Gianfranco Zulian, responsabile dell’emergenza Covid in Piemonte, nella puntata della trasmissione Report, andata in onda lo scorso 23 novembre dichiarava «Pazienti stesi a terra per ridurre le cadute dai letti».
Arriva la replica del Coordinamento regionale degli Ordini delle Professioni Infermieristiche firmata da Massimiliano Sciretti (OPI Torino), Laura Barbotto (OPI Cuneo), Rita Levis (OPI Biella), Paola Sanvito (OPI Novara), Alberto Campagnolo (OPI Asti), Giovanni Chilin (OPI Alessandria), Giulio Zella (OPI Vercelli).
Torino, 30 novembre 2020. Pazienti stesi a terra per limitare il rischio di caduta dal letto, quasi a negare la mancanza di infermieri. Una carenza documentata in alcuni ospedali con la concomitanza di reparti Covid inutilizzati e di Pronto soccorso che ricoverano i malati al suolo, ledendo il loro diritto al comfort e dignità. Il Coordinamento degli Ordini delle Professioni Infermieristiche del Piemonte vuole rispondere alle dichiarazioni rilasciate da Gianfranco Zulian, responsabile dell’emergenza Covid in Piemonte, nella puntata della trasmissione Report, andata in onda lo scorso 23 novembre.
«Il dottor Zulian giustifica il provvedimento come appositamente pianificato, poiché aderente alle “strategie PEIMAF”, per limitare il rischio di caduta dal letto. Ciò non può che sollevare dubbi sulla coerenza di tale ragionamento. Da professionisti responsabili dell’assistenza, sappiamo che il rischio di caduta di un paziente è determinato in modo preponderante da un unico fattore: la presenza più o meno adeguata di personale infermieristico che si occupa di valutare tale rischio e di attuare gli interventi atti a minimizzarlo», spiega Massimiliano Sciretti, presidente del Coordinamento delle OPI piemontesi.
A detta degli infermieri, imbracciare il “Piano Intraospedaliero Massiccio Afflusso Feriti” come uno scudo, pretendendo di etichettare ogni situazione sanitaria anomala come “emergenza” e banalizzando il sistema atto ad affrontarla, è profondamente offensivo per ogni professionista coinvolto. Le situazioni che possono sottoporre a grave sofferenza il sistema sanitario sono estremamente variegate e non possono essere affrontate brandendo il protocollo ad occhi chiusi.

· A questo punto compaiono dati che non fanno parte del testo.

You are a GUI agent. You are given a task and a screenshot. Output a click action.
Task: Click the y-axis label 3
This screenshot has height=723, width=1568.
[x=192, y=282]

«Questa “parte due” dell’emergenza Covid è l’importante risvolto di una pandemia non uno scenario di natura bellica: in quanto preceduta di circa sei mesi da una “parte uno” totalmente analoga, era facilmente prevedibile e affrontabile efficacemente con un’attenta pianificazione. Il tempo e le risorse sono stati assolutamente sufficienti per assumere il personale per fronteggiare l’emergenza, figuriamoci per impedire che i pazienti cadessero dal letto. Vogliamo quindi sostenere che, invocando adeguati protocolli, sia accettabile stendere i pazienti sul pavimento perché non si è saputo far muovere per tempo la macchina organizzativa? Che si debba trattare un prevedibilissimo scenario pandemico come un’improvvisa catastrofe?», aggiunge Sciretti a nome dei presidenti OPI delle altre province piemontesi.
I numeri sono chiari: gli infermieri attualmente impiegati in Piemonte sono pochi rispetto alle reali necessità.
A farne le spese sono principalmente i cittadini. All’emergenza si aggiunge un’altra emergenza: quella degli operatori sanitari positivi al virus che – sostiene ancora Zulian – «possono essersi contagiati fuori dall’ambiente lavorativo».
«Sacrosanto – replica il Coordinamento Opi – ma non si può negare nemmeno il contrario: una banalizzazione del genere, soprattutto se esternata dal responsabile del sistema regionale adibito a contrastare la pandemia, è un autentico schiaffo all’impegno e all’abnegazione che gli infermieri piemontesi stanno ancora una volta dimostrando, anche a costo della propria salute e di quella dei propri famigliari».
Per gli Ordini professionali piemontesi servono indagini interne, rilevazioni, dati, numeri, valori misurabili, elaborabili ed interpretabili in modo oggettivo. È giusto che i (troppo pochi) infermieri impiegati nell’emergenza vengano tutelati da un sistema affidabile e rigoroso, che offra risposte e non supposizioni: «Abbiamo il diritto di sapere – conclude Sciretti – se i colleghi contagiati siano stati esposti ad un rischio maggiore rispetto al resto della cittadinanza, e – se così fosse – è necessario che vengano intrapresi adeguati provvedimenti. Come rappresentanti professionali, continueremo a vigilare attentamente. Ma se in passato sono stati fatti errori, gli stessi vanno analizzati per farne tesoro in futuro e non ripeterli».